If it was simple distance and time I could cope.
So please lend me a hand
Thanks to you I can this far and I really appreciate it

 

[Mark44]

From post #42:

Now Q-P

(2+t)i + (10t-15)j

From post #43:

Yes. Finally! Now, for what t does that point northeast? What do you require about the components for a vector to point northeast?

What relationship has to exist between the i and j coordinates for a vector to point northeast?

 

[lioric]

From post #42:From post #43:

What relationship has to exist between the i and j coordinates for a vector to point northeast?

They have to be positive and same magnitude

 

[LCKurtz]

They have to be positive and same magnitude

You could have answered that way back when I asked it in post #43.

So, what value of $t$, if any, makes that happen for Q-P?

 

[Mark44]

From post #42:

Now Q-P
.
.
.
(2+t)i + (10t-15)j

What relationship has to exist between the i and j coordinates for a vector to point northeast?

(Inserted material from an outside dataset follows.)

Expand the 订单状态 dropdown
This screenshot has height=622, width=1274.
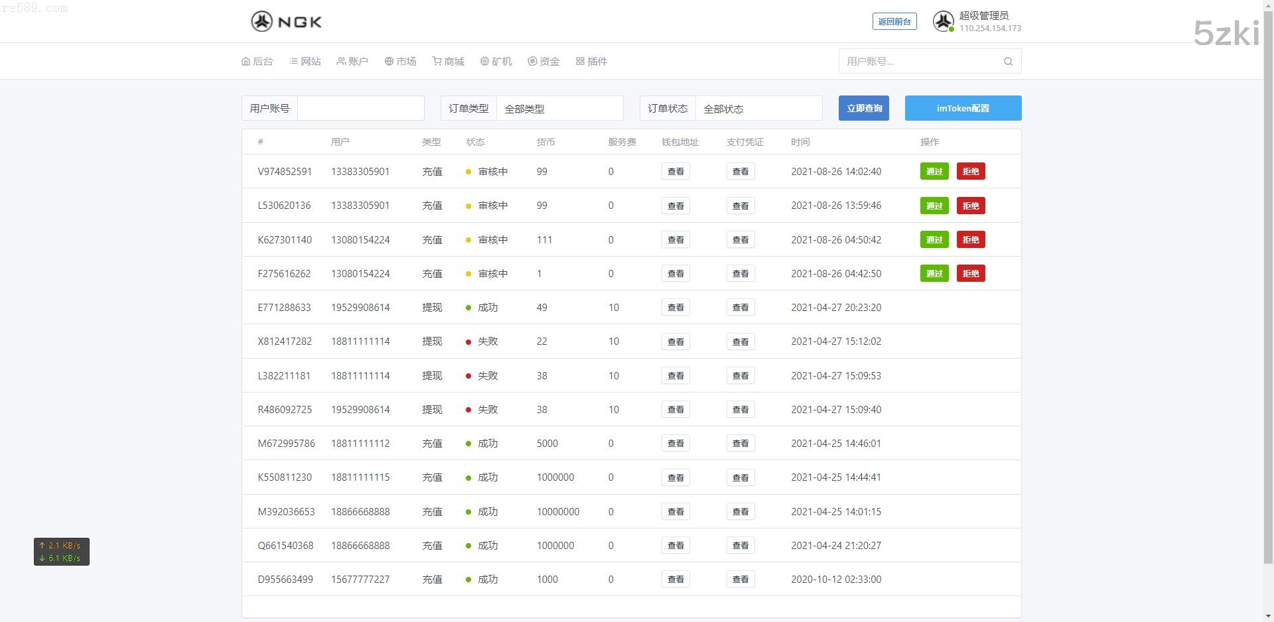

They have to be positive and same magnitude

So what do you get?

 

[lioric]

From post #42:So what do you get?

Ok I get what your saying
As I mentioned before I'm having such a hard time due to vector with i & j form
I know if it's pointing to NE the values have to be positive and same
I just don't know how to change it or in other words the proper way to do the sum when it comes to vectors
I'm not clear about the "protocol " to change the i and j in relation with time

 

[LCKurtz]

Put $t=1$ in your vector. Does it point NE? How about $t = 2$ or $t=3$ etc. The question is, is there any value of $t$ that gives a vector that points NE.